Sim Soo-bong
Sim Soo-bong | |
---|---|
Birth name | Sim Min-kyung |
Born | September 11, 1955 |
Origin | Seosan, South Chungcheong |
Genres | teuroteu |
Occupation(s) | Singer, Songwriter |
Years active | 1978–present |
Website | http://www.simsoobong.com |
Birth name | |
Hangul | 심민경 |
---|---|
Hanja | 沈玟卿 |
Revised Romanization | Sim Min-gyeong |
McCune–Reischauer | Sim Min-gyŏng |
Stage name | |
Hangul | 심수봉 |
Hanja | 沈守峰 |
Revised Romanization | Sim Su-bong |
McCune–Reischauer | Sim Su-bong |
Sim Min-kyung[1] (born, arguably, September 11, 1955) is South Korean singer known professionally as Sim Soo-bong. When she was a senior at Myongji University, she debuted in 1978 through MBC College Song Contest (Korean: MBC 대학가요제) at which she performed her self-composed song "Geuddae Geu Saram" (그때 그사람).
Personal life
She was born to a Korean traditional folk song collector, Sim Jae-deok, who was a Korean traditional music lecturer in Ewha Womans University. He died when Sim was 3 years old. Her uncle, Sim Sa-geon, was a Pansori singer and her aunt, Sim Hwa-yeong, was a traditional dancer, Seungmu. Her mother had been a student of her father.
Sim learned to play the piano when she was an elementary school student in Seosan, and later she came to Seoul and attended Eunro Elementary School in Heukseok-dong after her mother had been divorced from a second husband. By 13, she was adept at playing drum, piano, and guitar.[1]
At that time, she suffered from an unknown disease causing her to quit school. She retreated to a small island near Incheon, and her mother devoted herself to a new cult. She graduated from Inhwa Women's High School in Incheon.
Career as a singer
She met trot singer Nah Hoon-ah in 1975 who was a top singer at that time. Nah was impressed by her singing and introduced to Sinsegi Records but her album was not able to come out to the market because the record company did not think that it would be successful.
In 1976, Sim applied to Sookmyung Women's University as a composition major but was rejected. In the following year, she was admitted to Myongji University with a major of Business Administration.

RECORDS SHOWN>
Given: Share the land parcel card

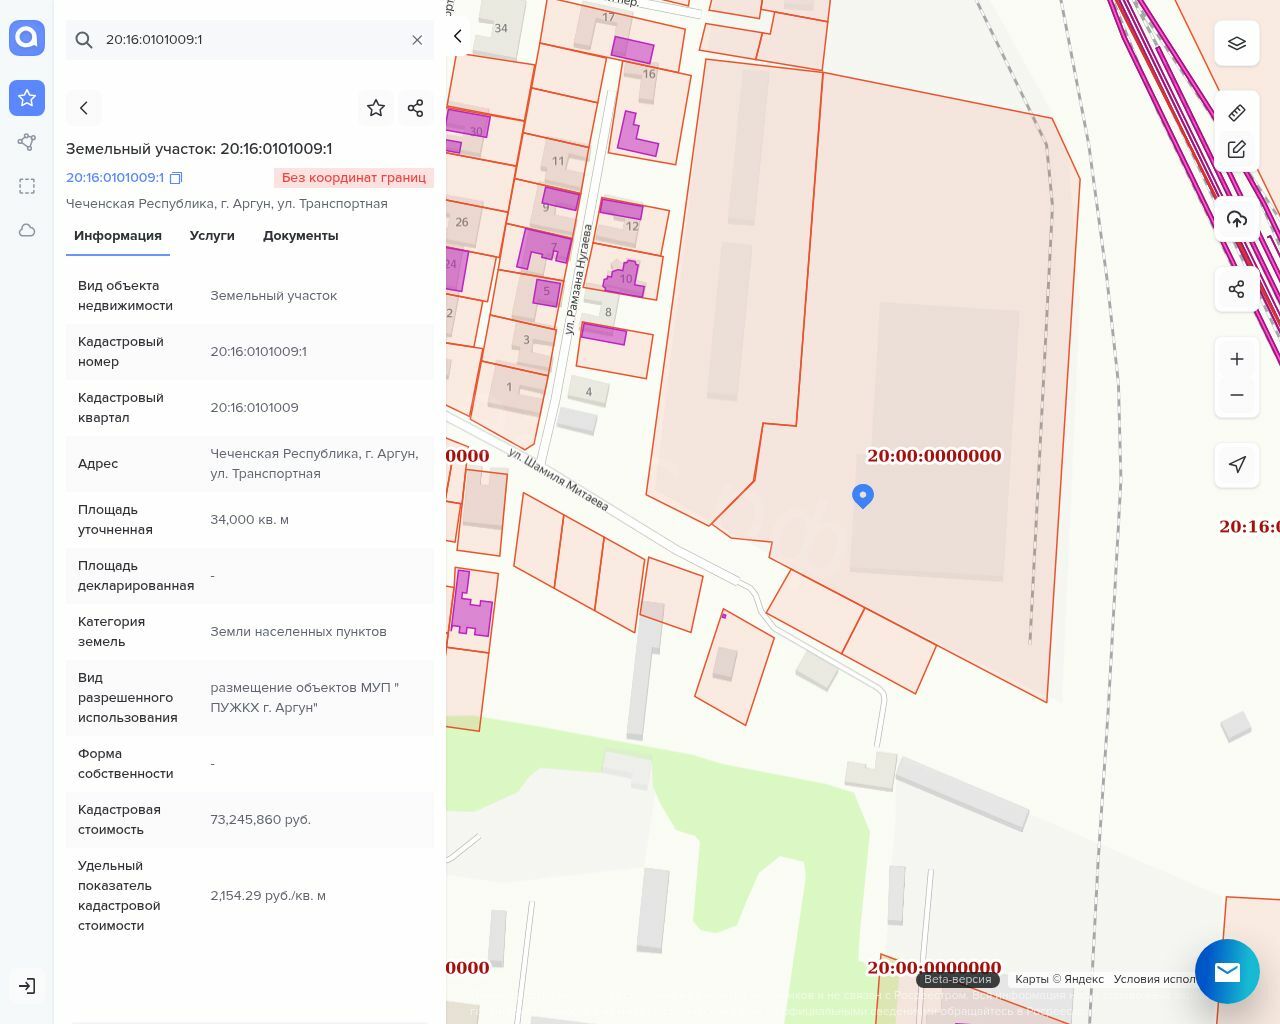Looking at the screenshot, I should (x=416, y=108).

==

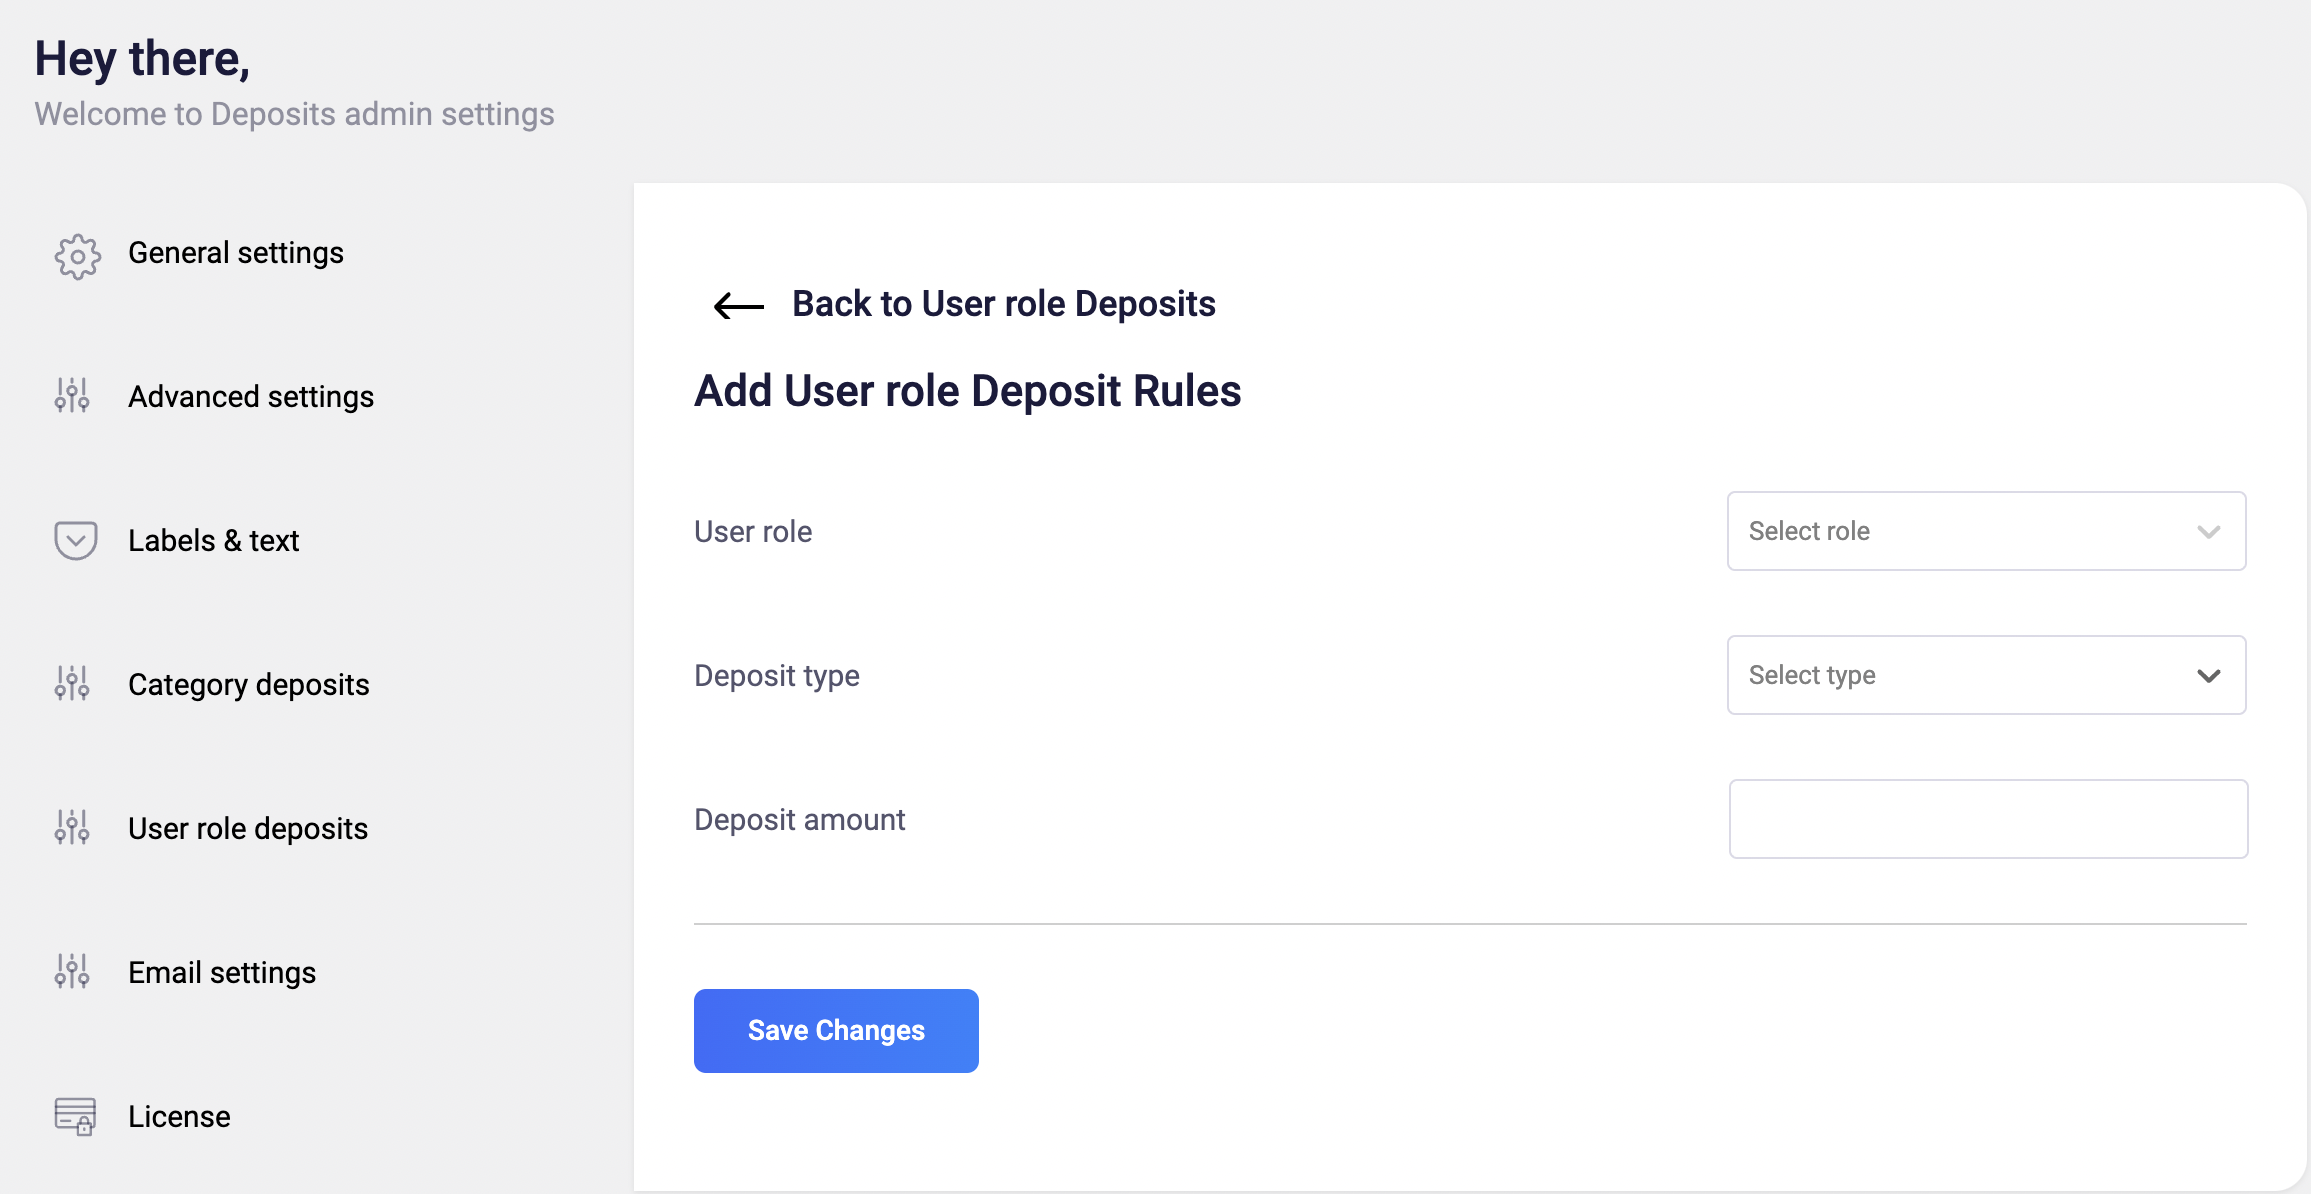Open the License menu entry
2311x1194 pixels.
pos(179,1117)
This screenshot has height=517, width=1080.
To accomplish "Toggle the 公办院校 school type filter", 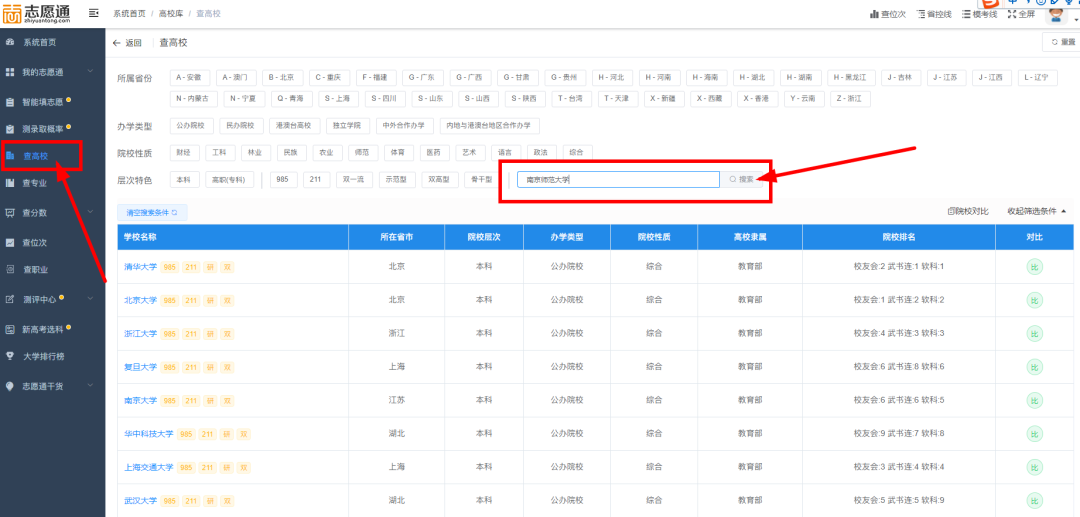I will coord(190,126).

PROBLEMS TO SOLVE>
1. Reproduce the part of the Sim Soo-bong biography that begins with the words "Career as a" and ends with the words "of Business Administration.".
2. Continue the Sim Soo-bong biography from where it stops.

ANSWERS BY ITEM NUMBER>
1.
Career as a singer
She met trot singer Nah Hoon-ah in 1975 who was a top singer at that time. Nah was impressed by her singing and introduced to Sinsegi Records but her album was not able to come out to the market because the record company did not think that it would be successful.
In 1976, Sim applied to Sookmyung Women's University as a composition major but was rejected. In the following year, she was admitted to Myongji University with a major of Business Administration.

2.
In 1978, when she was 23, she appeared with her own song she wrote in MBC College Song Contest, and immediately she got media attention. That year, she made a huge success with her first record which was a new-style trot music.
After witnessing the assassination of Park Chung-hee
She was one of the witnesses of the 1979 assassination of South Korean president Park Chung-hee. Park was a fan of Sim, and Sim had performed for the former president before the assassination.[2] For being a witness to the incident, she was banned from television until 1984.[3] She has said that she was present at his banquet three times. In an interview given during later years, she contested a misconception that he was a fan of enka. When she sang a song by Misora Hibari ("Kanashii Sake"), he yelled angrily, "Who brought a Japanese girl?"[4] For the first time, she discussed the incident to the Japanese press in November 2006. Her interview was published in Asahi Shimbun.[5]
In 2012 Sim admitted that, after the assassination, she had been incarcerated in a prison and then held in a mental institution for nearly a month, before she was released. She was banned from TV and radio until 1981, and was kept under observation for many years.[6]
Awards
- KBS: Rookie of the year, 1979
- MBC: Top 10 singers of the year, 1979
- 11th Mnet Asian Music Awards: Hall of Fame Award, 2009[7]
References
- 1 2 제목: <사상가 도올이 만난 사람> '10.26현장의 그 여인' 심수봉
- ↑ 심수봉 "김재규는 무섭게 입을 다물고 있었다"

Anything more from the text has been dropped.